I can’t wait to be a ‘Netball Mum’.  Growing up, I only really had the opportunity to play for my school team, but now, throughout West Yorkshire, there are a host of leagues and junior clubs.  My coach at my most recent club only picked up a netball ten years ago when her daughter played for her school team.  In those ten years, she has built a successful senior club and junior club, trained as a coach and is a high level umpire.  For me, this is a little ambitious, but if I can stand on the side lines shouting “that’s my girl” then I will be one happy Netball Mum.  By the way Dads – I saw a Dad last week wearing a ‘Netball Dad’ hoodie, so don’t feel as if you can’t get involved!

Never too young to start.

 

4.  It can be quite a lucrative little earner

Well, I don’t think I can quit my day job, but becoming an umpire helped me pay off my student over draft, contributed to a couple of holidays and now, as I can not umpire as much as I would like, it helps me keep my car fuelled and my wine rack filled which, I think you’ll agree, are life’s little essentials.  One lady I know has, however, turned her hobby into a successful career while another amazing lady raises money through charity leagues and tournaments all in memory of a beloved family member.

5. Netball girls can party

I don’t get out much these days, but last November I put on an old dress, dug out some black heels from the back of my wardrobe and attended the annual ‘Netball Christmas Do’ and for eight hours we ate, we quizzed, we drank, we sang and we danced.  I even surprised everyone when I flashed my netball knickers on the dance floor.
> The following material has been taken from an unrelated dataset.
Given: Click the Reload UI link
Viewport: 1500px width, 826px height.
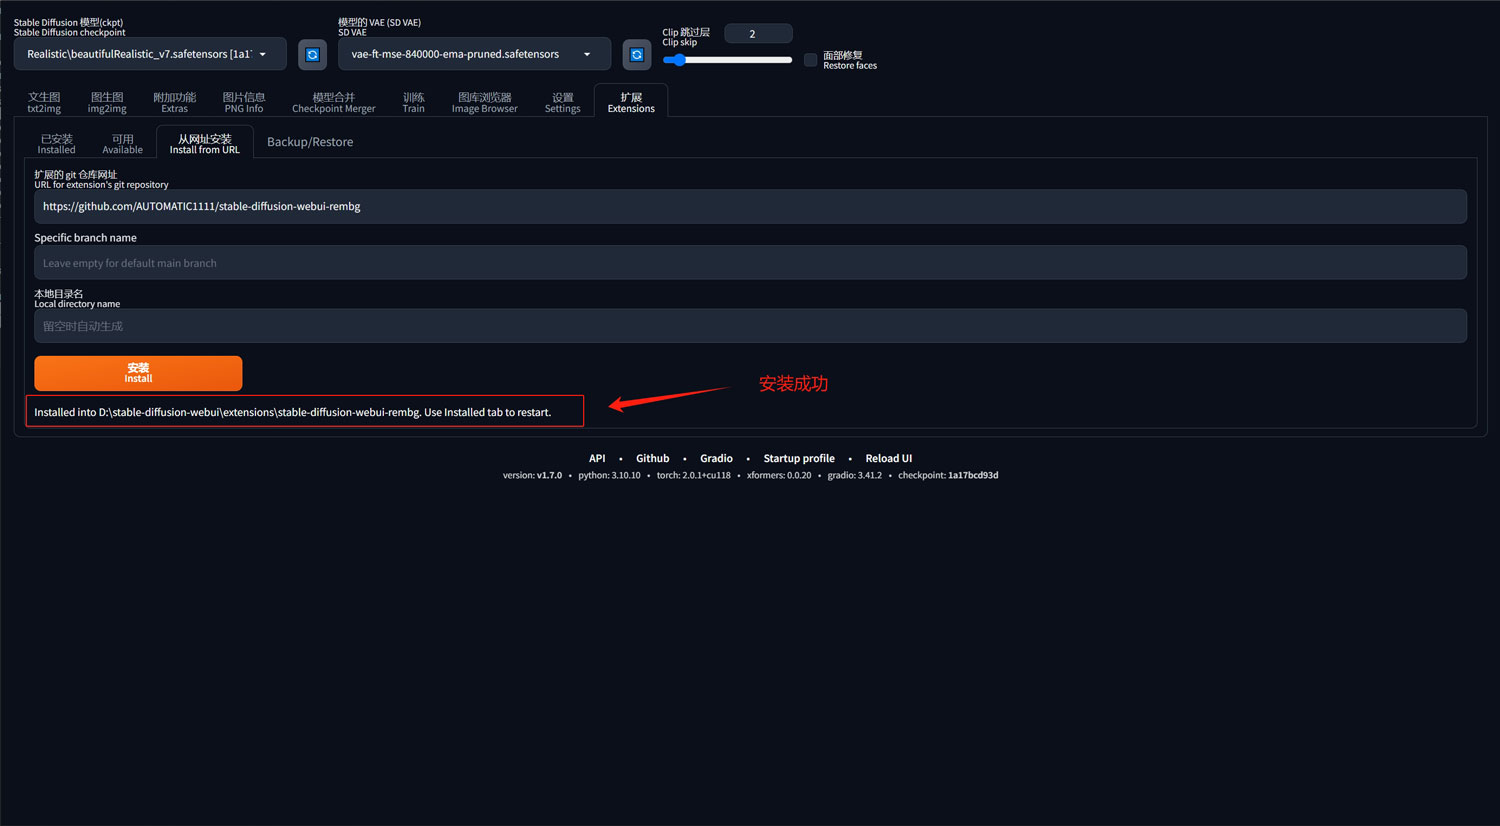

Don’t worry, I wasn’t taking my obsession one step too far – they are great for holding up tights!!

 

Knickers, thankfully, not pictured!

 

I’ll end this sycophantic piece by just saying thank you to all the fantastic women I have come to know through playing netball all these years.  I think the picture below sums you all up perfectly.  Oh, and I am sorry for all the crap passes and missed interceptions.